Express the part of the records that opens with the line containing "[E-mail] (106, 705)" and closes with the line containing "Otsing (446, 404)", both ends included, as a JSON list of strings with one string per line and blank lines omitted.

** BEGIN **

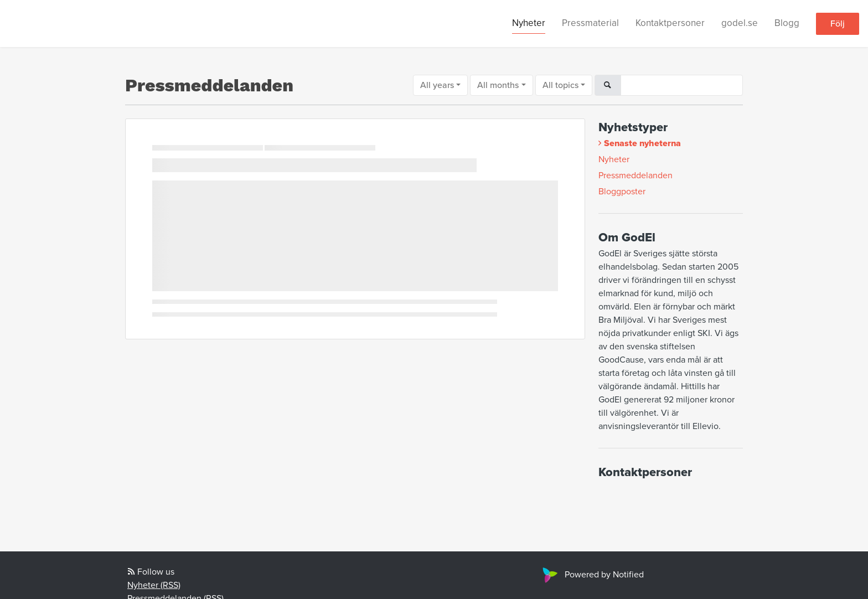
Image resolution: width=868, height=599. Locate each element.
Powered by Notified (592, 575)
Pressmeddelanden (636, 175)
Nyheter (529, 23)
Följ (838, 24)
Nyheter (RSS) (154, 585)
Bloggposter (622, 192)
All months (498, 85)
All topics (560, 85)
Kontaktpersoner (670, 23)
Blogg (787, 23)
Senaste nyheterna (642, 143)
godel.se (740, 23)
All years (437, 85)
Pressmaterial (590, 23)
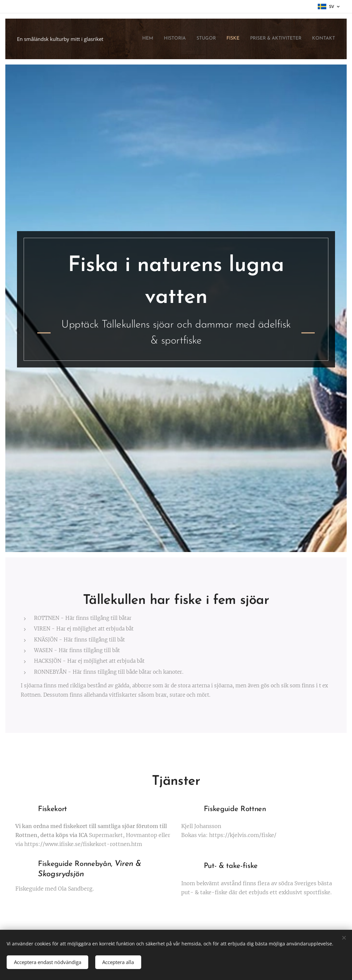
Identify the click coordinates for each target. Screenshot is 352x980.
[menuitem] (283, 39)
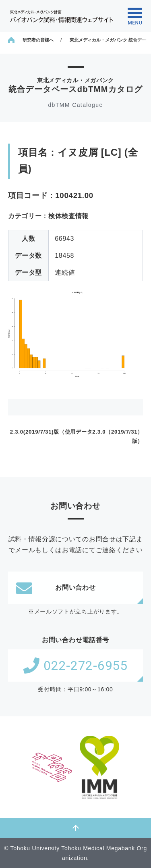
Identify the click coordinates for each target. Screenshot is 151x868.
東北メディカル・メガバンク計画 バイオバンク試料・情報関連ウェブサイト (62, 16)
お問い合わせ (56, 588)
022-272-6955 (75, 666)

** END **
** BEGIN **

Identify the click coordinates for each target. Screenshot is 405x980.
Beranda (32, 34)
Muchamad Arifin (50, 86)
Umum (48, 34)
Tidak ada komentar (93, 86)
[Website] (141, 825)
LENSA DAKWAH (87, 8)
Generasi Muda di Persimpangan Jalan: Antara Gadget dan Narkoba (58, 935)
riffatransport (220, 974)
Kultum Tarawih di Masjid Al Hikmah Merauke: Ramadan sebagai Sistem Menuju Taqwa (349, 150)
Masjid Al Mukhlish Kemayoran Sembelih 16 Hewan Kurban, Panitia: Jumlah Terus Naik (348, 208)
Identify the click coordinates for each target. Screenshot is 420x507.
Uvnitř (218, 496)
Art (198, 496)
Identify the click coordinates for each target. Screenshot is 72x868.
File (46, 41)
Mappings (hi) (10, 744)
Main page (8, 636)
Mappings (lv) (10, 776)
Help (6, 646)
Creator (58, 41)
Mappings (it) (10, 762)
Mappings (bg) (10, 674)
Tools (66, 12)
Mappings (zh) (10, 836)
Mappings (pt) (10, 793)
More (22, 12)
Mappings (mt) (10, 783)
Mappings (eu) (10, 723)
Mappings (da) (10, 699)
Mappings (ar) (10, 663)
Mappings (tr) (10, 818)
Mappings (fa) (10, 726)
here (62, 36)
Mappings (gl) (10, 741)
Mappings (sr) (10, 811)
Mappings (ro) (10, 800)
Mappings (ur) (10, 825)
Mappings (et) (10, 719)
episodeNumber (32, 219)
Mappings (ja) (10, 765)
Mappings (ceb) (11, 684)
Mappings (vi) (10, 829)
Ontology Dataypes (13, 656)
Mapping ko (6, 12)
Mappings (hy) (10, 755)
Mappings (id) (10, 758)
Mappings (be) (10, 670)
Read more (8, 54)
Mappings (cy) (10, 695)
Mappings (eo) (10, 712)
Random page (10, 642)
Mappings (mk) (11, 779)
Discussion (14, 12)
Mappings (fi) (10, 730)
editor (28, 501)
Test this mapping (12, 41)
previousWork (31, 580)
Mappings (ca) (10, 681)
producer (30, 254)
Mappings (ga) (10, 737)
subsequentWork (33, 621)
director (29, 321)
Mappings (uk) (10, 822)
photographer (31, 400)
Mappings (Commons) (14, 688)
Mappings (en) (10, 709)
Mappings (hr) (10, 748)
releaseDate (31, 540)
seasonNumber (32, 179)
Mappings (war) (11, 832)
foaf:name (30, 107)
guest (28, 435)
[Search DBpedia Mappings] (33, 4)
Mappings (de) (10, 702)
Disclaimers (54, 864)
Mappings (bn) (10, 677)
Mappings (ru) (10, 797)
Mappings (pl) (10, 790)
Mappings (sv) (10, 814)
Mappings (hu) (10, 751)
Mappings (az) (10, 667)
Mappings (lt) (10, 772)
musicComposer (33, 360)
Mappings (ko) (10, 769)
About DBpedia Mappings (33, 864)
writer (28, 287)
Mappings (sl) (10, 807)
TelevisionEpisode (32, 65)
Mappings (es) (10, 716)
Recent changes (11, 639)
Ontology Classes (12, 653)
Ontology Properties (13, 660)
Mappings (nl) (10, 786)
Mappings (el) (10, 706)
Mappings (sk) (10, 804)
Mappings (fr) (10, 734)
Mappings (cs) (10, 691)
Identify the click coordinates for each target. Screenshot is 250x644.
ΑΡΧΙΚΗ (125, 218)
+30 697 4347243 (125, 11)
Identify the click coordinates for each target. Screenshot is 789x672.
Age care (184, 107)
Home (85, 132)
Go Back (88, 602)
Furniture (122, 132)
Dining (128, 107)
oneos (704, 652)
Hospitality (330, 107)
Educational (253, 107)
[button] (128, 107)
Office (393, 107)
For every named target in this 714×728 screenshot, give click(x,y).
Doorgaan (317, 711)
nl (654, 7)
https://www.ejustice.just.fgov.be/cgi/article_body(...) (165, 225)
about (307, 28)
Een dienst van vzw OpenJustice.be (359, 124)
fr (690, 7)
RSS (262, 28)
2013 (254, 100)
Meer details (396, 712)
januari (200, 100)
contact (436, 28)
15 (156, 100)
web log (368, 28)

** END **
** BEGIN **

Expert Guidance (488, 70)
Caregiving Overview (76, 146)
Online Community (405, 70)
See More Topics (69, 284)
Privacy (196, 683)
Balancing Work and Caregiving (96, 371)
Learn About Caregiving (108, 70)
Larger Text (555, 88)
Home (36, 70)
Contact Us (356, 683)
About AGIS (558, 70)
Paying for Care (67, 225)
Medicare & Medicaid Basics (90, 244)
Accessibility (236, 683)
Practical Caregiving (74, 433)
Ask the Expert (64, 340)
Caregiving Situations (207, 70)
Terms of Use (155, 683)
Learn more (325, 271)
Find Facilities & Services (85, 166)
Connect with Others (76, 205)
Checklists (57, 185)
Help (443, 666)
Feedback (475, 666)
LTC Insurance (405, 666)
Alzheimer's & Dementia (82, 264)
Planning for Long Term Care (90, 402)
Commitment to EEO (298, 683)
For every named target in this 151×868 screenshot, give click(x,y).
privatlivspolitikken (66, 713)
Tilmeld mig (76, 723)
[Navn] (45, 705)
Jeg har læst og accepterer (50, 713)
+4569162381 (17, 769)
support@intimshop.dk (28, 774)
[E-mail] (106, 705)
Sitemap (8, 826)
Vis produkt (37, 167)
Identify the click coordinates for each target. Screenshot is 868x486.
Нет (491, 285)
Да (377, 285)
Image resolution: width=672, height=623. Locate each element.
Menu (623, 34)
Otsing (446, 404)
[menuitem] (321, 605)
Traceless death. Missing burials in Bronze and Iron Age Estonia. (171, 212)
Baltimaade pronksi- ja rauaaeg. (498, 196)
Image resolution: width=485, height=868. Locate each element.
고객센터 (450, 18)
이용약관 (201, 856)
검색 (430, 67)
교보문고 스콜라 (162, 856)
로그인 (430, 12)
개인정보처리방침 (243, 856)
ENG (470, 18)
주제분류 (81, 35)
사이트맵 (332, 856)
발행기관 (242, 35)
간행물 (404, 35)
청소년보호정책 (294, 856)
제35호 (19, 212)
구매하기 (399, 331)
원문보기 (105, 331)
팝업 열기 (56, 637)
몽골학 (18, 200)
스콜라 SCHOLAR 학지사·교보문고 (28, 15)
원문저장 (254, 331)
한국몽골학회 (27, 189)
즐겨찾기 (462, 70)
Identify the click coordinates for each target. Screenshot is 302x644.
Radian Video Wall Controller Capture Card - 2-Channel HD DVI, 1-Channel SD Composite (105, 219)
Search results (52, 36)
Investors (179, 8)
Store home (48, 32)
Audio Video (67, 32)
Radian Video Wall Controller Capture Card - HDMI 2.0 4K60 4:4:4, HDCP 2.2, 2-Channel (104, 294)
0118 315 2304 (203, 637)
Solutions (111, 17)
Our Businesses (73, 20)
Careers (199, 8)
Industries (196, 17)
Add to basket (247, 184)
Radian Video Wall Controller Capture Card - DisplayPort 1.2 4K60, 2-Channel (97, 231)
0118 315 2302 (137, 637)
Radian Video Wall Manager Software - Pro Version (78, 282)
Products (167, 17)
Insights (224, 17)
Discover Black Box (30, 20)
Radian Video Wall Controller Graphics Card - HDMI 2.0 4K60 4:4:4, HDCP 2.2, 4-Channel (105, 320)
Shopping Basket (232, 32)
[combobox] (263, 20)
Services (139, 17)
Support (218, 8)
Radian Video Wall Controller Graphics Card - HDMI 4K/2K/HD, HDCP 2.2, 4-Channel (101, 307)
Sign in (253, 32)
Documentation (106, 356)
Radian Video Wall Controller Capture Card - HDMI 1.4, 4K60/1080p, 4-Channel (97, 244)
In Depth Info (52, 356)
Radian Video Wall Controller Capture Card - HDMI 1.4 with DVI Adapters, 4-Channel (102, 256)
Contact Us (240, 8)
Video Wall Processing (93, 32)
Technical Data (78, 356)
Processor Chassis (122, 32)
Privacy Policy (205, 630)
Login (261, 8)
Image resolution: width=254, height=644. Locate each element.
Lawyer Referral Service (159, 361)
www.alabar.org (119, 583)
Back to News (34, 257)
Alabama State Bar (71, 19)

** END **

*OUTPUT*:
[
  "[E-mail] (106, 705)",
  "Sitemap (8, 826)",
  "Vis produkt (37, 167)",
  "Identify the click coordinates for each target. Screenshot is 868x486.",
  "Нет (491, 285)",
  "Да (377, 285)",
  "Image resolution: width=672, height=623. Locate each element.",
  "Menu (623, 34)",
  "Otsing (446, 404)"
]